Exercise aim =>
Go to the line in the entries below that holds "ラボル (511, 307)" and repeat exactly from there through the line that holds "資金繰りとは何か？ (277, 214)", inclusive.

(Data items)
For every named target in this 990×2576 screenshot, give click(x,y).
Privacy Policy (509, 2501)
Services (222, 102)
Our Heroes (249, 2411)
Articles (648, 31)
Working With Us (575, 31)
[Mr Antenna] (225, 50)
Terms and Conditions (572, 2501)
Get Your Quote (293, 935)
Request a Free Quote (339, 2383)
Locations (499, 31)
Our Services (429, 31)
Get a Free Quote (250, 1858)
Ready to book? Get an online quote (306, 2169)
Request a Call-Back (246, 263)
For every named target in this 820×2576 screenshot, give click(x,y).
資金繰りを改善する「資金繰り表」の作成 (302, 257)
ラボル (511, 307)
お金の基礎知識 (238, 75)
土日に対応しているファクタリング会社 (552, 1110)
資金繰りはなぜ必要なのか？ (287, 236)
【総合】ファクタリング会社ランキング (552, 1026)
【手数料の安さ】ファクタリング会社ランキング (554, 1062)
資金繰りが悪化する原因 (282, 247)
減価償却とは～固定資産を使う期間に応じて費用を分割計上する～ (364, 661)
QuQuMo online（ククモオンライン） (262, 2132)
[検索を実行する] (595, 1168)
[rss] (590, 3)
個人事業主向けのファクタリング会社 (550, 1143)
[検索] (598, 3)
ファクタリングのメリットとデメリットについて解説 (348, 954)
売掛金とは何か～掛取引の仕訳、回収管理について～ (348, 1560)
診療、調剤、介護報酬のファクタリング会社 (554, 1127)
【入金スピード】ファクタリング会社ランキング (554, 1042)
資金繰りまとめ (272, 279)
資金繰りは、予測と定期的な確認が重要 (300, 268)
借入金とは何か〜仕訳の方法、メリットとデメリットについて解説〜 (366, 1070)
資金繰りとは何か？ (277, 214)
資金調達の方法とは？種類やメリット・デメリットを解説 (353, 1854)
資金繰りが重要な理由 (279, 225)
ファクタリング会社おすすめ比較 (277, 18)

Result of this exercise =>
ラボル (511, 307)
お金の基礎知識 (238, 75)
土日に対応しているファクタリング会社 (552, 1110)
資金繰りはなぜ必要なのか？ (287, 236)
【総合】ファクタリング会社ランキング (552, 1026)
【手数料の安さ】ファクタリング会社ランキング (554, 1062)
資金繰りが悪化する原因 (282, 247)
減価償却とは～固定資産を使う期間に応じて費用を分割計上する～ (364, 661)
QuQuMo online（ククモオンライン） (262, 2132)
[検索を実行する] (595, 1168)
[rss] (590, 3)
個人事業主向けのファクタリング会社 (550, 1143)
[検索] (598, 3)
ファクタリングのメリットとデメリットについて解説 (348, 954)
売掛金とは何か～掛取引の仕訳、回収管理について～ (348, 1560)
診療、調剤、介護報酬のファクタリング会社 (554, 1127)
【入金スピード】ファクタリング会社ランキング (554, 1042)
資金繰りまとめ (272, 279)
資金繰りは、予測と定期的な確認が重要 (300, 268)
借入金とは何か〜仕訳の方法、メリットとデメリットについて解説〜 (366, 1070)
資金繰りとは何か？ (277, 214)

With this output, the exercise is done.